**WHAT YOU SHOULD DO**
In this exercise, reproduce all the entries that follow exactly.

(Stored items)
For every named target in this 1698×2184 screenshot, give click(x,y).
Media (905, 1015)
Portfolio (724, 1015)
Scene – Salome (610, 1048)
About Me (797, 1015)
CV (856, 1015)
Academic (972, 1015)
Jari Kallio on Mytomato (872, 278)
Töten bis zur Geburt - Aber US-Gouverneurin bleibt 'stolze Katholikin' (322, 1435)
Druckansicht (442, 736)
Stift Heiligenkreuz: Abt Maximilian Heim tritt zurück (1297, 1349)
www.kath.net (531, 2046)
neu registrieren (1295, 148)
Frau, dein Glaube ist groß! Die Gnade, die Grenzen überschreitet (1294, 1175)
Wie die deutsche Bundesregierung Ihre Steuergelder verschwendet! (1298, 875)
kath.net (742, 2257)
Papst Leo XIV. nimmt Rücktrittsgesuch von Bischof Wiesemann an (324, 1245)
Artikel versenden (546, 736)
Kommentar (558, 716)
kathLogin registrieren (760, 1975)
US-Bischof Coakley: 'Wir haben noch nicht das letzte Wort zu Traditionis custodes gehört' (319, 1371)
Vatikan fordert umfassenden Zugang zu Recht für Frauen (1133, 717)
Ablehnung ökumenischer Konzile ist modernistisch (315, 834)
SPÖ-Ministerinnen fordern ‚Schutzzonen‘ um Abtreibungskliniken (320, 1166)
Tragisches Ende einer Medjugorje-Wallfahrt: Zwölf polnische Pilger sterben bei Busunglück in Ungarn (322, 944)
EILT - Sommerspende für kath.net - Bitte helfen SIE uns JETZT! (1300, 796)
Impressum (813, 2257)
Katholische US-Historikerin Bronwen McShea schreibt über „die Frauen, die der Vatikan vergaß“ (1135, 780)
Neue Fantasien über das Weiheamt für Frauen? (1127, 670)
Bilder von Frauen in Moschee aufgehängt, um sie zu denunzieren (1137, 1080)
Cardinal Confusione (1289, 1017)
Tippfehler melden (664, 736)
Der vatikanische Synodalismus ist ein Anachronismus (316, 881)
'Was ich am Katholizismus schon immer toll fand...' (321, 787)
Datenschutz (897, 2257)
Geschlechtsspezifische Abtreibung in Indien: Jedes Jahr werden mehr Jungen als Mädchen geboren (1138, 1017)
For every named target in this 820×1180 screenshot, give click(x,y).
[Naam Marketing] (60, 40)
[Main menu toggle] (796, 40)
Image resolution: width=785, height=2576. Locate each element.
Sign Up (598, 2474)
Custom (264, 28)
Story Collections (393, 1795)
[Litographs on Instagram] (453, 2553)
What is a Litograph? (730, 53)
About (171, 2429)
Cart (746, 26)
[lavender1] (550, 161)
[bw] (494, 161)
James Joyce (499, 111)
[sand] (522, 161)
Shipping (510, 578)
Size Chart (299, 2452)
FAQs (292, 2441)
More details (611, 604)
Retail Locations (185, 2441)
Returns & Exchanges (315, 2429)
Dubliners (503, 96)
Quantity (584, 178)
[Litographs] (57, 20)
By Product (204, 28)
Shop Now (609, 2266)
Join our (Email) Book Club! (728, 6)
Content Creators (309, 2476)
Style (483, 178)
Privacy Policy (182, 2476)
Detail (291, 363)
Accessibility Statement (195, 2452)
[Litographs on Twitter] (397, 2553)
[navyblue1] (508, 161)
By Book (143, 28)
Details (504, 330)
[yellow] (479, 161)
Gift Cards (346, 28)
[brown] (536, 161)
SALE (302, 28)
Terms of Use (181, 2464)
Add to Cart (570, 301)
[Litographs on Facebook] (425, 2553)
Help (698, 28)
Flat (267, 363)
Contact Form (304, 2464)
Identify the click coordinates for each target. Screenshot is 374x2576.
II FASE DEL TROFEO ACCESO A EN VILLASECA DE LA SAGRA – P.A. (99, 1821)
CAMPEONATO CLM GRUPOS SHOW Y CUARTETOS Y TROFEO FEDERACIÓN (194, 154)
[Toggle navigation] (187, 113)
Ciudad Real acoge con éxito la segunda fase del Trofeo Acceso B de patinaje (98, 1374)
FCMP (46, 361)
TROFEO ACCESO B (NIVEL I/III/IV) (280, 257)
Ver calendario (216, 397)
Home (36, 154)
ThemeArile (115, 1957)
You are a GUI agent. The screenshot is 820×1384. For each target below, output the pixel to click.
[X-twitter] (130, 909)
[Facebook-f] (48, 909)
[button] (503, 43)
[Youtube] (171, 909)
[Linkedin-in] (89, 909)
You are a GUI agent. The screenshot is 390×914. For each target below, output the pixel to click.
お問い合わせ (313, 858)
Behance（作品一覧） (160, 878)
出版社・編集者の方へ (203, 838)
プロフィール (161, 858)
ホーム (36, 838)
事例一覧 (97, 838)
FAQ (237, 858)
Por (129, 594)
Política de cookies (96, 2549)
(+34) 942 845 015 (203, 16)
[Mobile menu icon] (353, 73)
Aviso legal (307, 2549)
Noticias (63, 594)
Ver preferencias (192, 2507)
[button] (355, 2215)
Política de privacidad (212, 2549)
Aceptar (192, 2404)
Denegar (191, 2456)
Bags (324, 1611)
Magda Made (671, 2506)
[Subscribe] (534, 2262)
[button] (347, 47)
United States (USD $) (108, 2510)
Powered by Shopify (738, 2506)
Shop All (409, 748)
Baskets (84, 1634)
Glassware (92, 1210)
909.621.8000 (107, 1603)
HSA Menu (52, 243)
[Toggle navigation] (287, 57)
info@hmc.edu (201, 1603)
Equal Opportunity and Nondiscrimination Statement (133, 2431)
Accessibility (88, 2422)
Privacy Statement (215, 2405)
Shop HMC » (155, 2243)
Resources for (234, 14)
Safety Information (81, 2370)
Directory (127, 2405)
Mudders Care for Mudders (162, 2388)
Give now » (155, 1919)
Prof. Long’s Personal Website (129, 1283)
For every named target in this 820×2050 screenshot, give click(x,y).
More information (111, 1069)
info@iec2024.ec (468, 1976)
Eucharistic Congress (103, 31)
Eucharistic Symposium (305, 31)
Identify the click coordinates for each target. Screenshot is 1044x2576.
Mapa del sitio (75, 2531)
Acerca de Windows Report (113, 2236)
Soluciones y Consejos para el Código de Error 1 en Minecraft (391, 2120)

**OUTPUT OF THE EXERCISE**
For every named target in this 1698×2184 screenshot, give click(x,y).
Media (905, 1015)
Portfolio (724, 1015)
Scene – Salome (610, 1048)
About Me (797, 1015)
CV (856, 1015)
Academic (972, 1015)
Jari Kallio on Mytomato (872, 278)
Töten bis zur Geburt - Aber US-Gouverneurin bleibt 'stolze Katholikin' (322, 1435)
Druckansicht (442, 736)
Stift Heiligenkreuz: Abt Maximilian Heim tritt zurück (1297, 1349)
www.kath.net (531, 2046)
neu registrieren (1295, 148)
Frau, dein Glaube ist groß! Die Gnade, die Grenzen überschreitet (1294, 1175)
Wie die deutsche Bundesregierung Ihre Steuergelder verschwendet! (1298, 875)
kath.net (742, 2257)
Papst Leo XIV. nimmt Rücktrittsgesuch von Bischof Wiesemann an (324, 1245)
Artikel versenden (546, 736)
Kommentar (558, 716)
kathLogin registrieren (760, 1975)
US-Bischof Coakley: 'Wir haben noch nicht das letzte Wort zu Traditionis custodes gehört' (319, 1371)
Vatikan fordert umfassenden Zugang zu Recht für Frauen (1133, 717)
Ablehnung ökumenischer Konzile ist modernistisch (315, 834)
SPÖ-Ministerinnen fordern ‚Schutzzonen‘ um Abtreibungskliniken (320, 1166)
Tragisches Ende einer Medjugorje-Wallfahrt: Zwölf polnische Pilger sterben bei Busunglück in Ungarn (322, 944)
EILT - Sommerspende für kath.net - Bitte helfen SIE uns JETZT! (1300, 796)
Impressum (813, 2257)
Katholische US-Historikerin Bronwen McShea schreibt über „die Frauen, die der Vatikan vergaß“ (1135, 780)
Neue Fantasien über das Weiheamt für Frauen? (1127, 670)
Bilder von Frauen in Moschee aufgehängt, um sie zu denunzieren (1137, 1080)
Cardinal Confusione (1289, 1017)
Tippfehler melden (664, 736)
Der vatikanische Synodalismus ist ein Anachronismus (316, 881)
'Was ich am Katholizismus schon immer toll fand...' (321, 787)
Datenschutz (897, 2257)
Geschlechtsspezifische Abtreibung in Indien: Jedes Jahr werden mehr Jungen als Mädchen geboren (1138, 1017)
For every named target in this 820×1180 screenshot, give click(x,y).
[Naam Marketing] (60, 40)
[Main menu toggle] (796, 40)
Image resolution: width=785, height=2576. Locate each element.
Sign Up (598, 2474)
Custom (264, 28)
Story Collections (393, 1795)
[Litographs on Instagram] (453, 2553)
What is a Litograph? (730, 53)
About (171, 2429)
Cart (746, 26)
[lavender1] (550, 161)
[bw] (494, 161)
James Joyce (499, 111)
[sand] (522, 161)
Shipping (510, 578)
Size Chart (299, 2452)
FAQs (292, 2441)
More details (611, 604)
Retail Locations (185, 2441)
Returns & Exchanges (315, 2429)
Dubliners (503, 96)
Quantity (584, 178)
[Litographs] (57, 20)
By Product (204, 28)
Shop Now (609, 2266)
Join our (Email) Book Club! (728, 6)
Content Creators (309, 2476)
Style (483, 178)
Privacy Policy (182, 2476)
Detail (291, 363)
Accessibility Statement (195, 2452)
[Litographs on Twitter] (397, 2553)
[navyblue1] (508, 161)
By Book (143, 28)
Details (504, 330)
[yellow] (479, 161)
Gift Cards (346, 28)
[brown] (536, 161)
SALE (302, 28)
Terms of Use (181, 2464)
Add to Cart (570, 301)
[Litographs on Facebook] (425, 2553)
Help (698, 28)
Flat (267, 363)
Contact Form (304, 2464)
Identify the click coordinates for each target. Screenshot is 374x2576.
II FASE DEL TROFEO ACCESO A EN VILLASECA DE LA SAGRA – P.A. (99, 1821)
CAMPEONATO CLM GRUPOS SHOW Y CUARTETOS Y TROFEO FEDERACIÓN (194, 154)
[Toggle navigation] (187, 113)
Ciudad Real acoge con éxito la segunda fase del Trofeo Acceso B de patinaje (98, 1374)
FCMP (46, 361)
TROFEO ACCESO B (NIVEL I/III/IV) (280, 257)
Ver calendario (216, 397)
Home (36, 154)
ThemeArile (115, 1957)
You are a GUI agent. The screenshot is 820×1384. For each target below, output the pixel to click.
[X-twitter] (130, 909)
[Facebook-f] (48, 909)
[button] (503, 43)
[Youtube] (171, 909)
[Linkedin-in] (89, 909)
You are a GUI agent. The screenshot is 390×914. For each target below, output the pixel to click.
お問い合わせ (313, 858)
Behance（作品一覧） (160, 878)
出版社・編集者の方へ (203, 838)
プロフィール (161, 858)
ホーム (36, 838)
事例一覧 (97, 838)
FAQ (237, 858)
Por (129, 594)
Política de cookies (96, 2549)
(+34) 942 845 015 (203, 16)
[Mobile menu icon] (353, 73)
Aviso legal (307, 2549)
Noticias (63, 594)
Ver preferencias (192, 2507)
[button] (355, 2215)
Política de privacidad (212, 2549)
Aceptar (192, 2404)
Denegar (191, 2456)
Bags (324, 1611)
Magda Made (671, 2506)
[Subscribe] (534, 2262)
[button] (347, 47)
United States (USD $) (108, 2510)
Powered by Shopify (738, 2506)
Shop All (409, 748)
Baskets (84, 1634)
Glassware (92, 1210)
909.621.8000 (107, 1603)
HSA Menu (52, 243)
[Toggle navigation] (287, 57)
info@hmc.edu (201, 1603)
Equal Opportunity and Nondiscrimination Statement (133, 2431)
Accessibility (88, 2422)
Privacy Statement (215, 2405)
Shop HMC » (155, 2243)
Resources for (234, 14)
Safety Information (81, 2370)
Directory (127, 2405)
Mudders Care for Mudders (162, 2388)
Give now » (155, 1919)
Prof. Long’s Personal Website (129, 1283)
For every named target in this 820×2050 screenshot, give click(x,y).
More information (111, 1069)
info@iec2024.ec (468, 1976)
Eucharistic Congress (103, 31)
Eucharistic Symposium (305, 31)
Identify the click coordinates for each target. Screenshot is 1044x2576.
Mapa del sitio (75, 2531)
Acerca de Windows Report (113, 2236)
Soluciones y Consejos para el Código de Error 1 en Minecraft (391, 2120)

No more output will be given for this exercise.